Les fromages à tartiner apportent une touche savoureuse à nos repas, que ce soit sur un pain croustillant, en apéritif, ou même dans les desserts. Mais sont-ils tous identiques ? Notre expert, Grégoire Weber, diététicien, nous éclaire.
Ingrédients et fabrication
Ces délicieuses pâtes fraîches sont réalisées à partir de lait caillé, souvent par des ferments lactiques ou de la présure. Elles sont ensuite égouttées et peuvent être enrichies de sel, de crème, de protéines de lait ou d'épaississants, ce qui leur confère texture, saveur et onctuosité.
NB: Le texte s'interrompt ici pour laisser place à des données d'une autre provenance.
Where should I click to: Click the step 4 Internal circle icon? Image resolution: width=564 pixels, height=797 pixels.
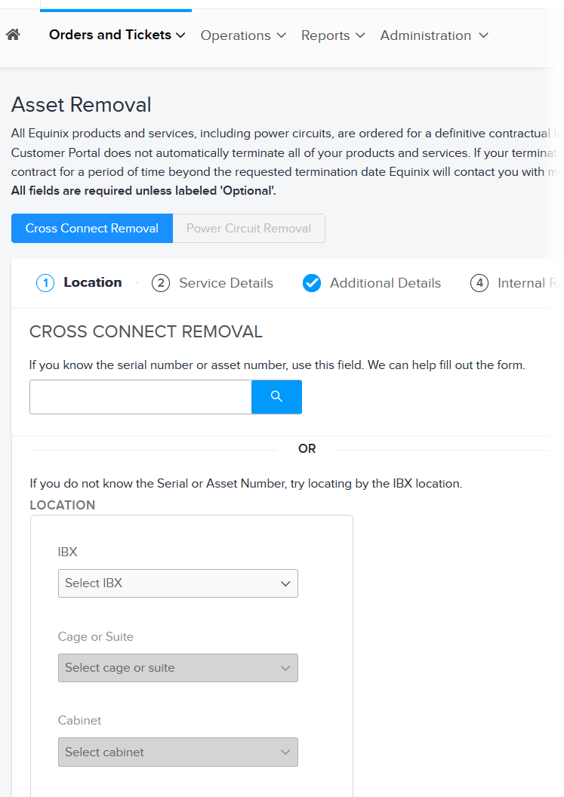coord(479,283)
Valeurs nutritionnelles intéressantes
Pour 100 g de fromage à tartiner, on trouve entre 5 et 12 g de protéines et entre 17 et 25 g de lipides, avec un apport calorique de 200 à 260 calories, selon certaines variétés enrichies. En comparaison, un camembert offre 21 g de protéines et 280 calories. Il est conseillé de privilégier le meilleur rapport protéines/lipides. "En plus, ils apportent de la vitamine A et du calcium, avec environ 120 mg pour 100 g", souligne Grégoire Weber, notant toutefois qu'ils sont nettement inférieurs en calcium par rapport aux fromages classiques comme le camembert ou le comté.
Fromages fondus versus fromages à tartiner
Les fromages fondus, quant à eux, sont créés par la fusion de fromages avec d'autres produits laitiers et des sels émulsifiants. Ce mélange est ensuite cuit et mis en moules, ce qui les distingue nettement des fromages à tartiner, plus naturels.
Astuce pour une cuisine étoilée
À froid, ces fromages se marient à merveille avec des herbes ou des miettes de poisson, faisant d'excellentes tartinades. À chaud, ils peuvent être intégrés à des quiches ou gratins. Par exemple, le Philadelphia est un ingrédient crucial pour réussir un cheesecake new-yorkais grâce à son onctuosité irrésistible.
Sur le sel : vigilance requise
En moyenne, les fromages à tartiner contiennent environ 1 g de sel pour 100 g, ce qui reste inférieur à de nombreux autres fromages, comme le camembert et le roquefort. Toutefois, la modération reste de mise pour éviter des apports excessifs.